- Title: Abbot of the monastery of Saint Peter and Saint Paul in Armagh
- Died: 1174
- Other names: Machabeus, Machabeo

Religious life
- Religion: Christianity

= Gilla Mo Chaidbeo =

Gilla Mo Chaidbeo (also known as Machabeo or Machabeus, died 1174) was a Gaelic-Irish Abbot.

==Biography==

Known as Machabeus in Latin, Gilla Mo Chaidbeo was the abbot of the monastery dedicated to Saint Peter and Saint Paul in Armagh. He served in this capacity for over thirty years, dying in 1174.

Gilla Mo Chaidbeo's death is the last to be commemorated in the Félire húi Gormáin or Martyrology of Gorman, which was written by his contemporary Máel Muire Ua Gormáin (Marianus Gorman) sometime in the second half of the 12th century.
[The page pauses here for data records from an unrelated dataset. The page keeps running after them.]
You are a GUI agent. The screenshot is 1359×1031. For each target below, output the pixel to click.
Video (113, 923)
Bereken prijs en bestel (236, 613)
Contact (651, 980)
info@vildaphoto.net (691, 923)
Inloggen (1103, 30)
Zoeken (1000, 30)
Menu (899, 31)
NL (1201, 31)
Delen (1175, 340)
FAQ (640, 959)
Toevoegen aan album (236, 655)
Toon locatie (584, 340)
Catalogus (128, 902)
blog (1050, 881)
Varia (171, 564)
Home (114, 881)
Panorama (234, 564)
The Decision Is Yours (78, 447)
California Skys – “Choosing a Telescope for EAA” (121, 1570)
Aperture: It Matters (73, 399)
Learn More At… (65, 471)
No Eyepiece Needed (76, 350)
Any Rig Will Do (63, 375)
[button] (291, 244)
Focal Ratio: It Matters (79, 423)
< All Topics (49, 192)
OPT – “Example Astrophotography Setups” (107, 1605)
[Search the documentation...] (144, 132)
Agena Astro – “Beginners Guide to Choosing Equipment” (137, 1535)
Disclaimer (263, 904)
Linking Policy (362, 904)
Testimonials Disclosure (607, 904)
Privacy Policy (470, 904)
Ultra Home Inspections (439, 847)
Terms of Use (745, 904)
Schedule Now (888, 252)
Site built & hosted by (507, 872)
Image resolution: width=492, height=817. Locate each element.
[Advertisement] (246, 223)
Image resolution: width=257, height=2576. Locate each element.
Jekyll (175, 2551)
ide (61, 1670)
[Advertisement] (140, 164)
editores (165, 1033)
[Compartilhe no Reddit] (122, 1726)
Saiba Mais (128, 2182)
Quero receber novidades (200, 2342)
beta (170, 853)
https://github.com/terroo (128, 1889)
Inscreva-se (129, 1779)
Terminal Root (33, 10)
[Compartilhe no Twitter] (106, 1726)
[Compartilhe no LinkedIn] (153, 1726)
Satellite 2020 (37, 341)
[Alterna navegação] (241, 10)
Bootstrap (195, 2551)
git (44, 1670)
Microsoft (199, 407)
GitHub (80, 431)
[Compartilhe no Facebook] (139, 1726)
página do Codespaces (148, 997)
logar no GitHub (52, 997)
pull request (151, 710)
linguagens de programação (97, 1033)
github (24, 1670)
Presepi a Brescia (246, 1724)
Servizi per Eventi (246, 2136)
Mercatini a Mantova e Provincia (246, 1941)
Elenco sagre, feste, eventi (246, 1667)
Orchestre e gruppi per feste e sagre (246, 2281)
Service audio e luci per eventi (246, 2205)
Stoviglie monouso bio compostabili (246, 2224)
The preface suggests that it was written between Ruaidrí Ua Conchobair's accession to the high-kingship in 1166 and the death of Gilla meic Liac mac Diarmata (Gelasius. Archbishop of Armagh) in 1174, while John Colgan believed that the work was completed by c. 1167.

Allowing for a few extra days, the former suggestion is made plausible by the record of Gilla meic Liac's death on 27 March and that of Gilla Mo Chaidbeo on 31 March of the same year. However, it has also been argued that these are later insertions, whether by Gorman or another author.